Five key findings have been identified by Compass:
- Ecosystems have become more interconnected, and startup teams have become more international. 37% of all of the funding rounds of the top 20 ecosystems included at least one investor from an external ecosystem.
- Exit growth is rising. Across the top 20 ecosystems, exit growth rose 81% annually from 2013 to 2014.
- Venture capital (VC) trends in startup ecosystems appear to be on the increase as from 2013 to 2014 a VC investment growth of 95% could be seen across the top 20 ecosystems.
- The ecosystem rankings have changed dramatically since 2012. New York, Austin, Bangalore, Singapore, Berlin and Chicago made the greatest leaps, while Vancouver, Toronto, Sydney, and Seattle slid down the ranks.
- Though gender equality is missing across all startup ecosystems, the trend for female entrepreneurship is up, and the number of female founders in the global startup ecosystem grew by 80% over the last three years.

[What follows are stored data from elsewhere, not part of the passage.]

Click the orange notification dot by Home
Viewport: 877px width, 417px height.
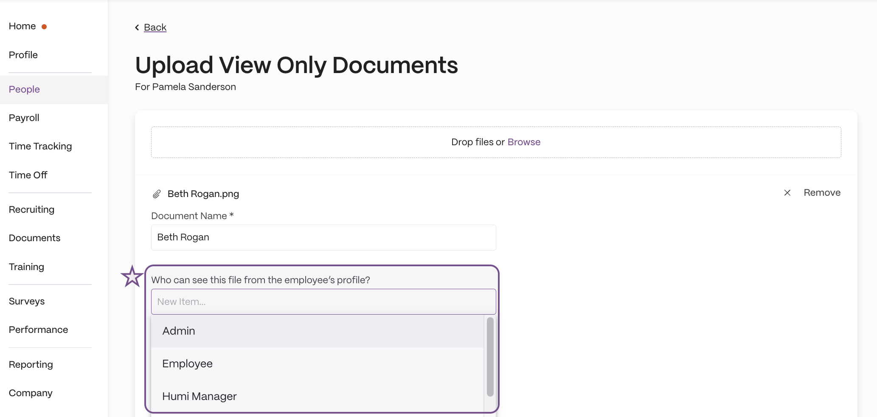(x=44, y=27)
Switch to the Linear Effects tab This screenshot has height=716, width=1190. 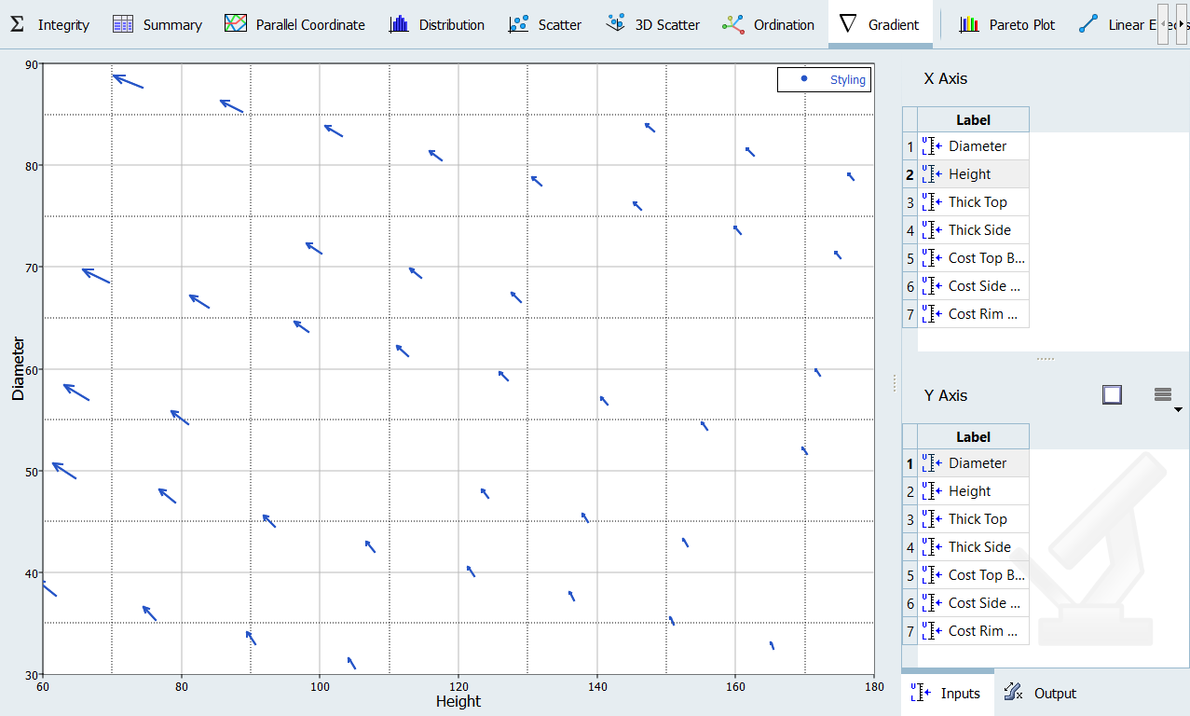click(x=1128, y=25)
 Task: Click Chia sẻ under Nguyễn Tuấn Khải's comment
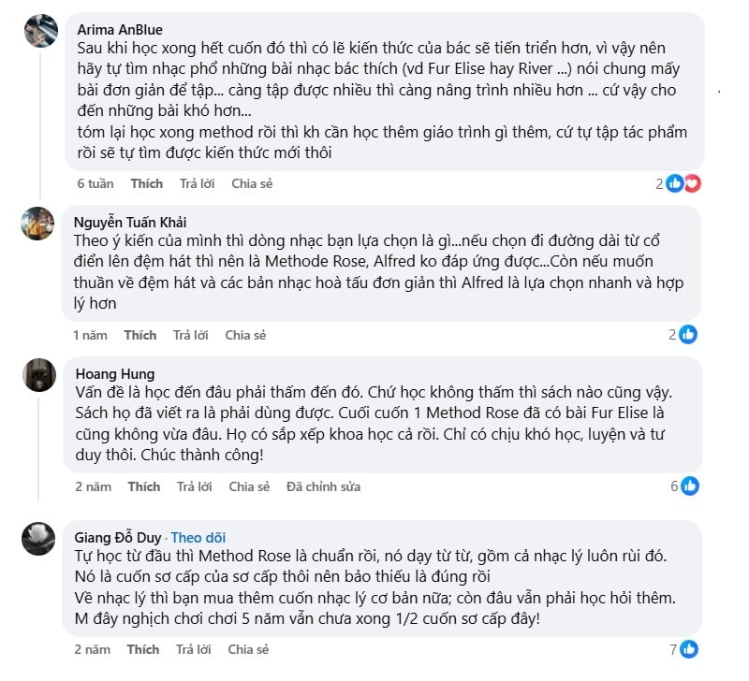click(x=245, y=335)
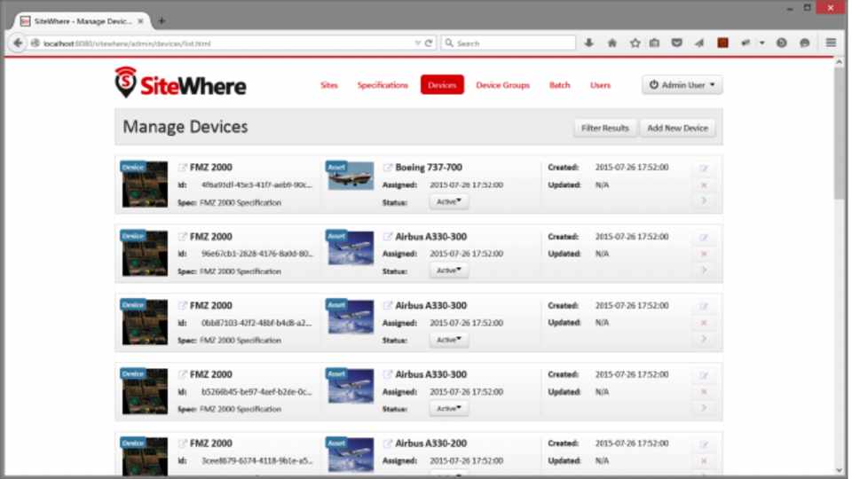Open the Admin User dropdown
This screenshot has height=479, width=852.
(x=682, y=85)
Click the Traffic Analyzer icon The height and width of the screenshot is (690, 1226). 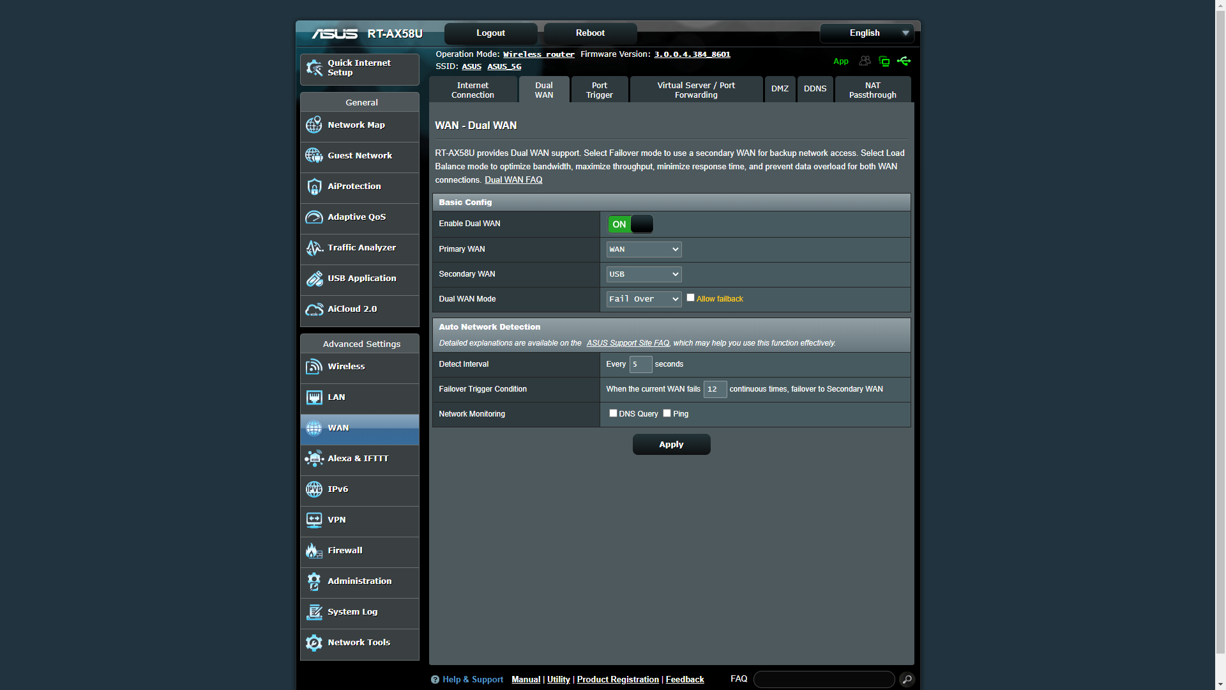[x=314, y=247]
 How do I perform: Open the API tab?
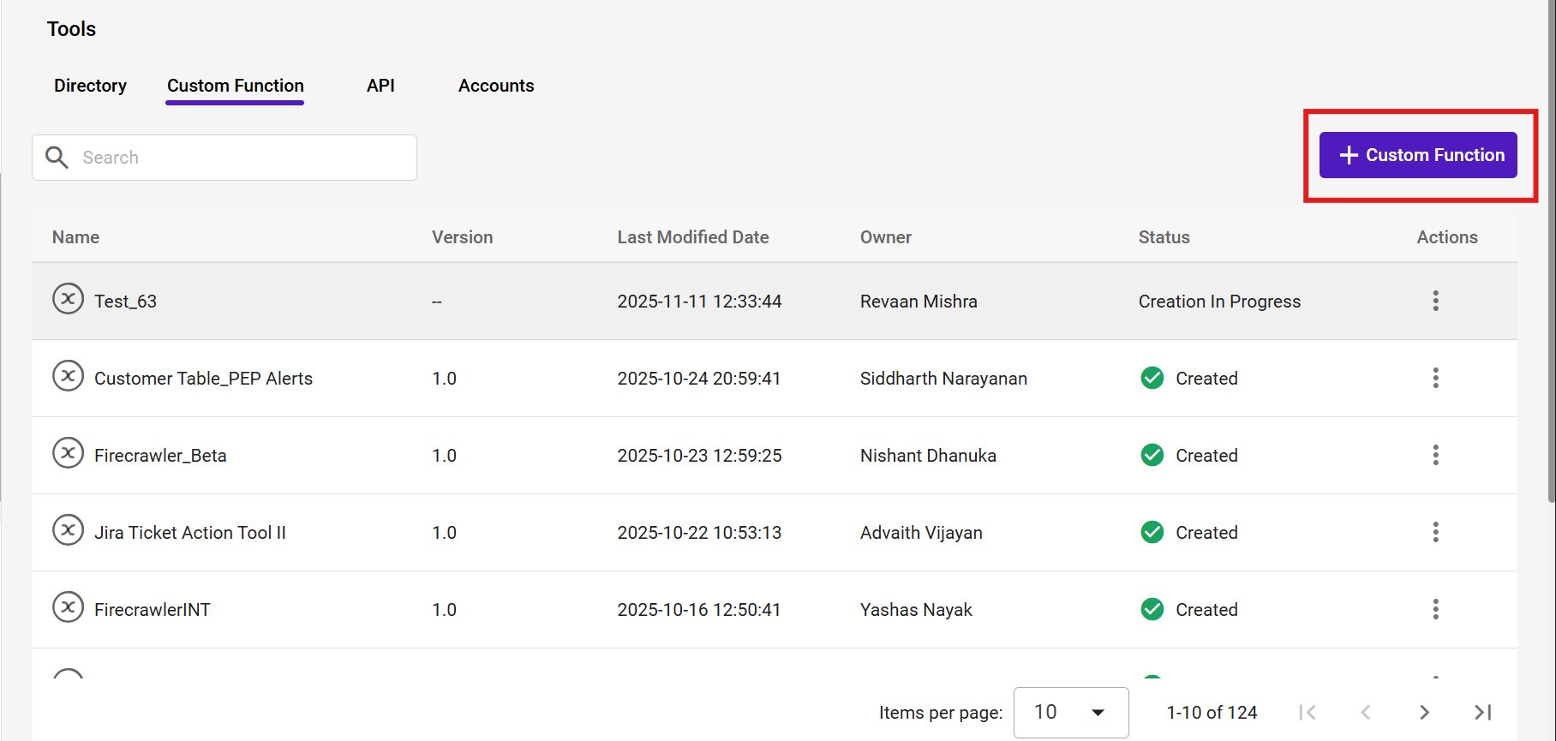point(380,86)
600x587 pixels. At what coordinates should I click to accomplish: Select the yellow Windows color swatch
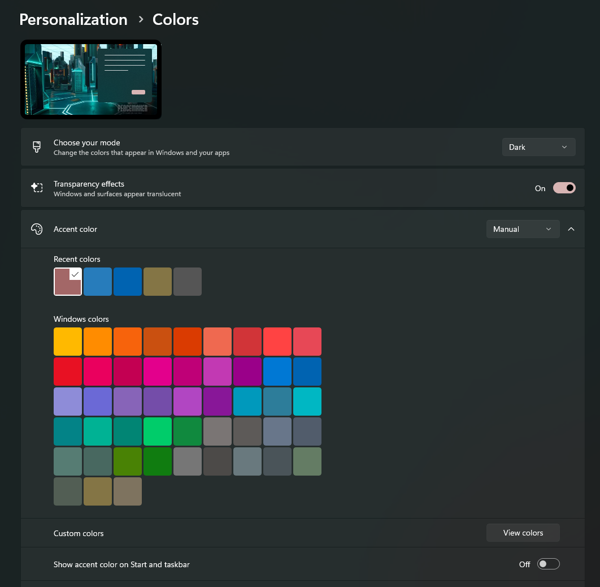pos(68,341)
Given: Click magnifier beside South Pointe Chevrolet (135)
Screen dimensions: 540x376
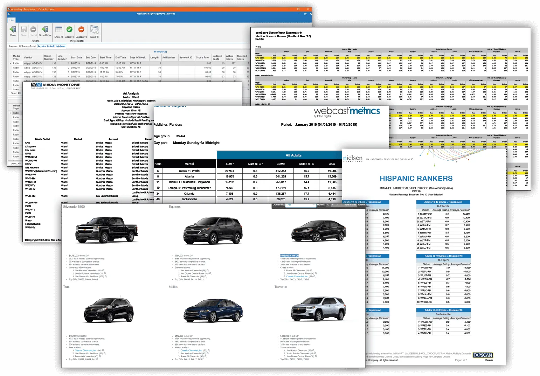Looking at the screenshot, I should [x=105, y=273].
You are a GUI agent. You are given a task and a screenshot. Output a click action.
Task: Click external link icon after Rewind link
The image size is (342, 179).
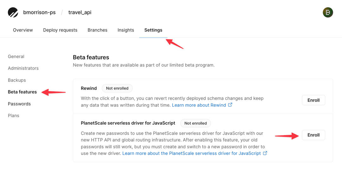coord(230,105)
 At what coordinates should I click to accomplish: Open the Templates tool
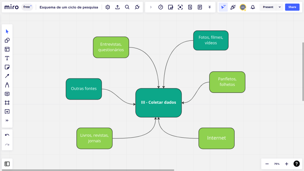[7, 49]
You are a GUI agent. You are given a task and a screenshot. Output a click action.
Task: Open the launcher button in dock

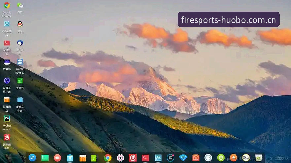click(x=32, y=158)
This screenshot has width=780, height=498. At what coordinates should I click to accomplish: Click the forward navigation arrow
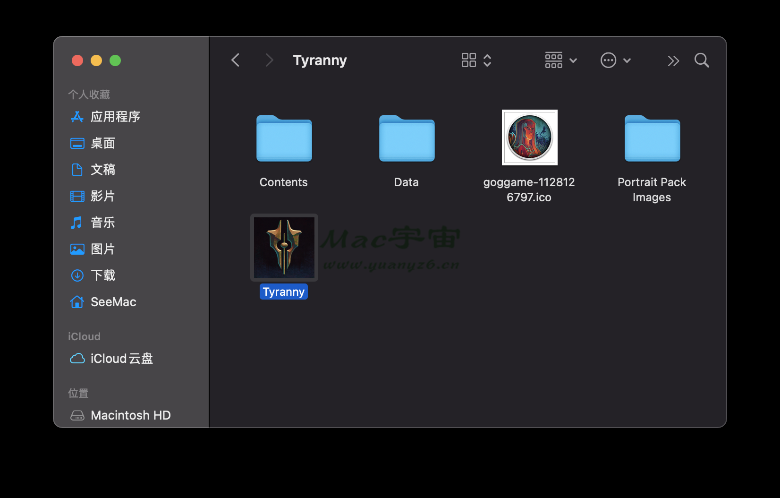pyautogui.click(x=269, y=60)
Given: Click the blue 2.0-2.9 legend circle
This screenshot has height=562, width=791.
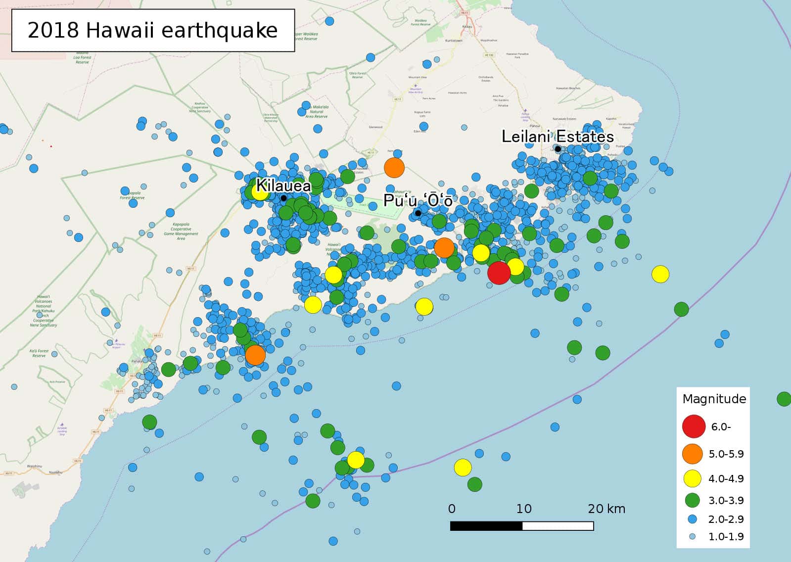Looking at the screenshot, I should 692,519.
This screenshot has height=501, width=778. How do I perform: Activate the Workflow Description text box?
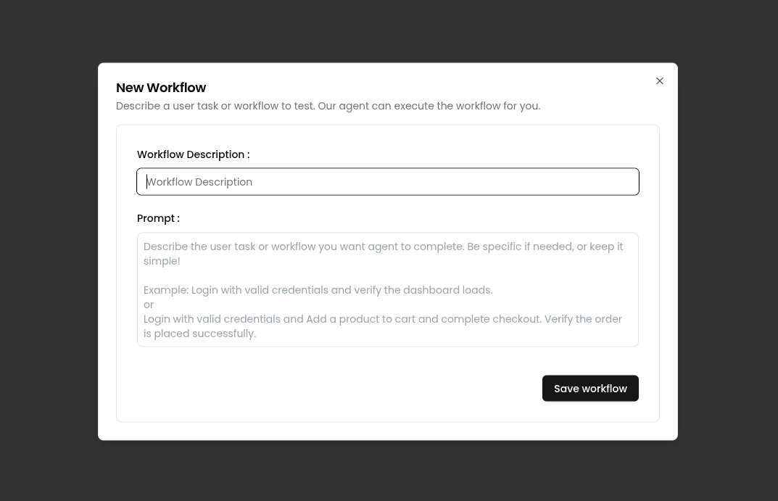[x=388, y=181]
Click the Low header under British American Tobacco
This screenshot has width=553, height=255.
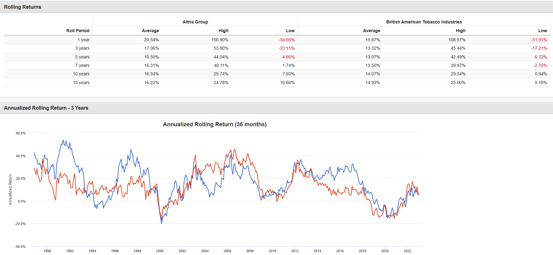[542, 31]
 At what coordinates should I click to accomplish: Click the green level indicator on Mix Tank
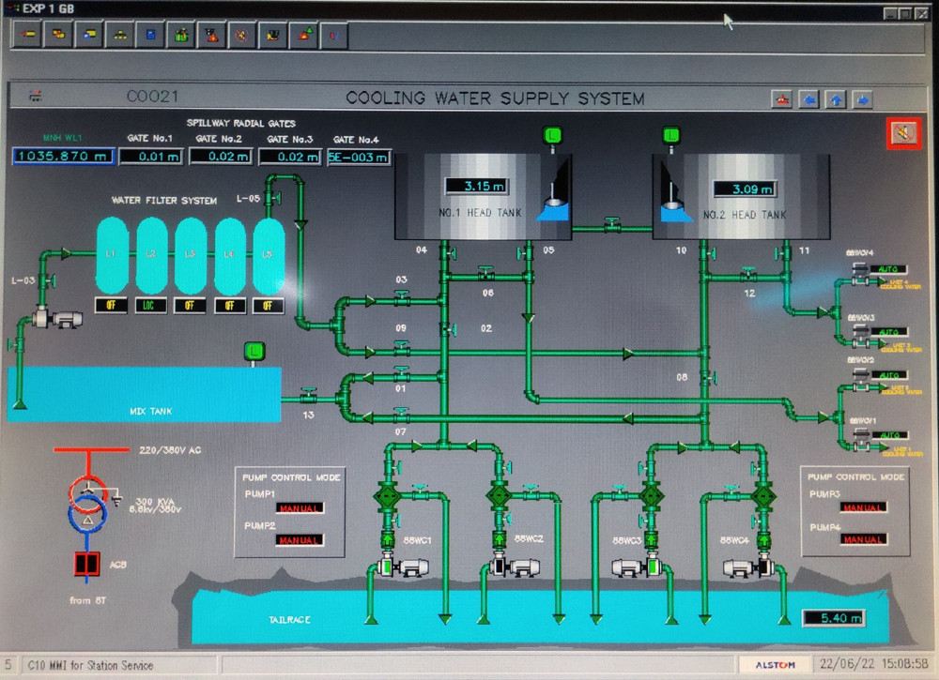click(254, 352)
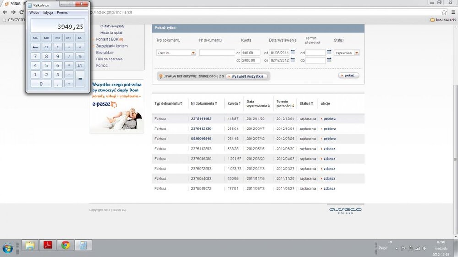Screen dimensions: 458x257
Task: Open calendar for issue date end field
Action: tap(293, 60)
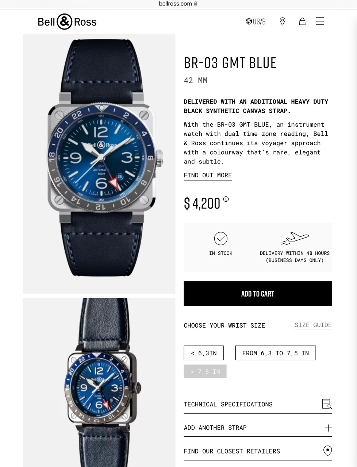The width and height of the screenshot is (357, 467).
Task: Open the Size Guide link
Action: click(x=313, y=325)
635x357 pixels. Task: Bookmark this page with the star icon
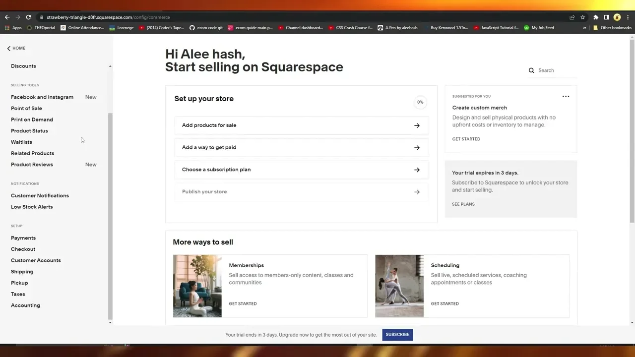pyautogui.click(x=583, y=17)
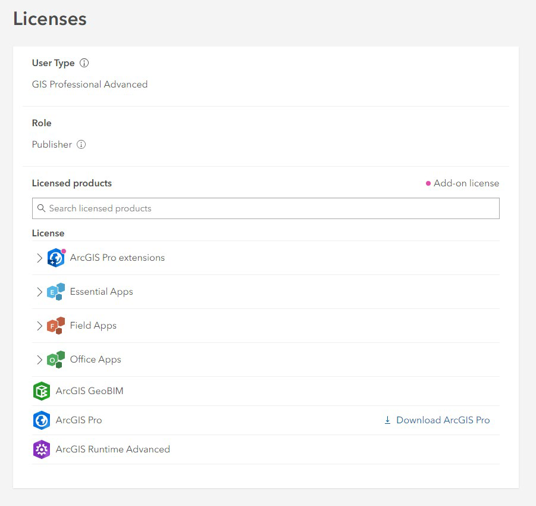This screenshot has width=536, height=506.
Task: Expand the Essential Apps chevron
Action: coord(39,292)
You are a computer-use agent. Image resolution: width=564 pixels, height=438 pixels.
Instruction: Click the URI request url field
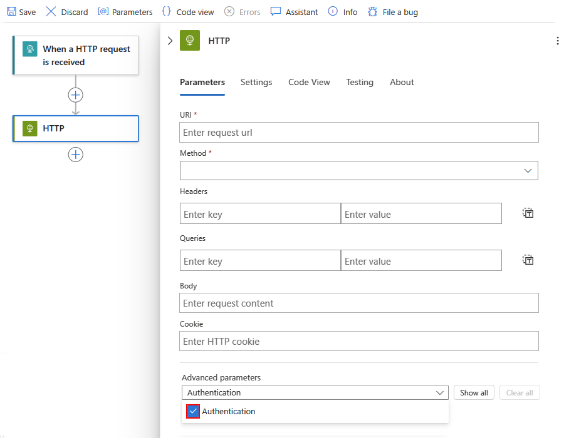pyautogui.click(x=358, y=133)
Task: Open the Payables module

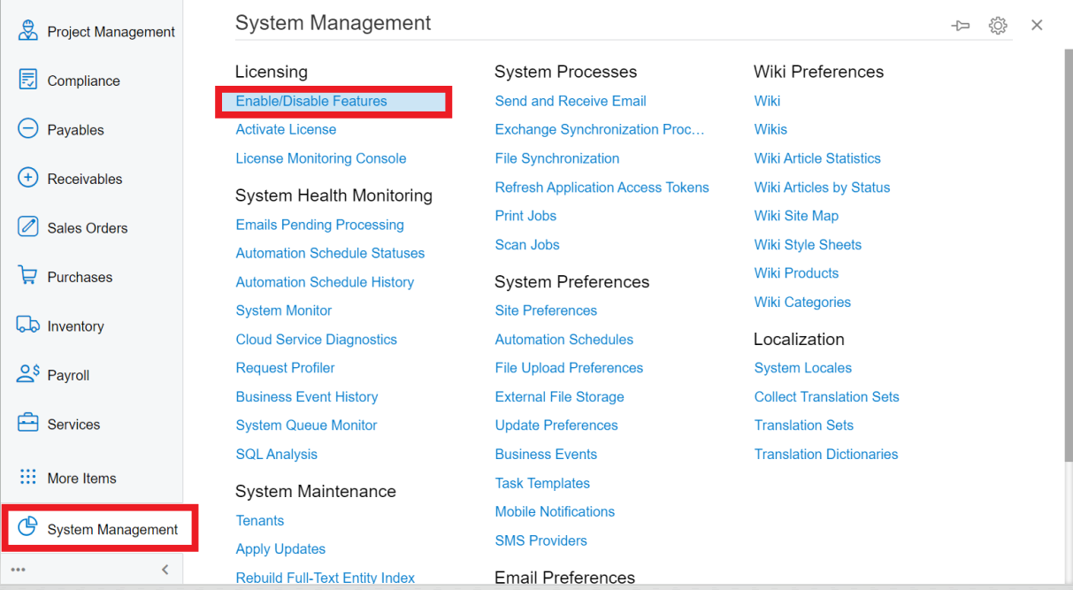Action: [78, 129]
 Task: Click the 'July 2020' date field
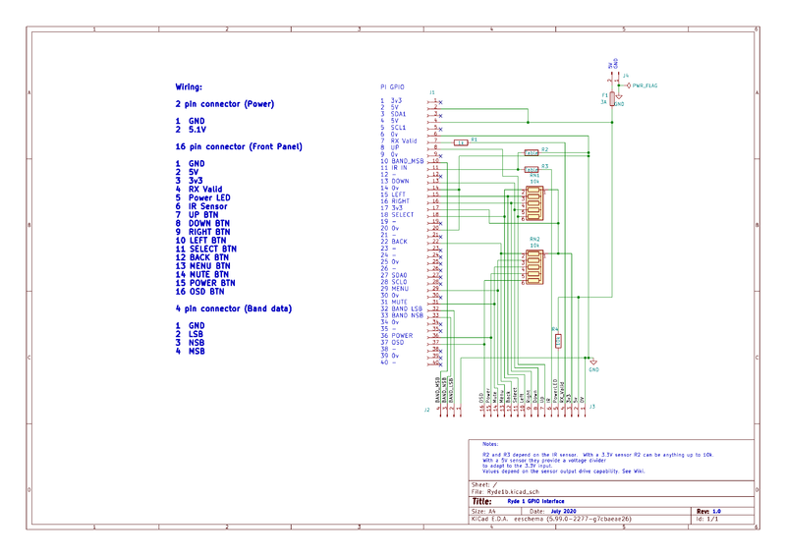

Though The Telegraph calls Sweden the startup capital of Europe, submitting that Stockholm is second only to Silicon Valley as a tech hub on a per capita basis, this Nordic city tends to be overlooked in many global startup rankings. Says Skype creator Niklas Zennström, “Stockholm is becoming a world leader in technology.” Thanks to a small population of 9.8 million people, just a little more than London, Sweden’s tech scene has thrived due to its global outlook, and Zennström believes the success of Stockholm’s startups is owing to the realization that their domestic market is not big enough. With the average 1.4 years required for international company expansion from small countries and substantial government investment in Sweden’s tech infrastructure, it’s no wonder Stockholm’s tech scene is booming. Stockholm’s exclusion from this (and other) list should be a reminder that statistics aren’t able to account for everything, and the startup environment is one which lives by its own rules.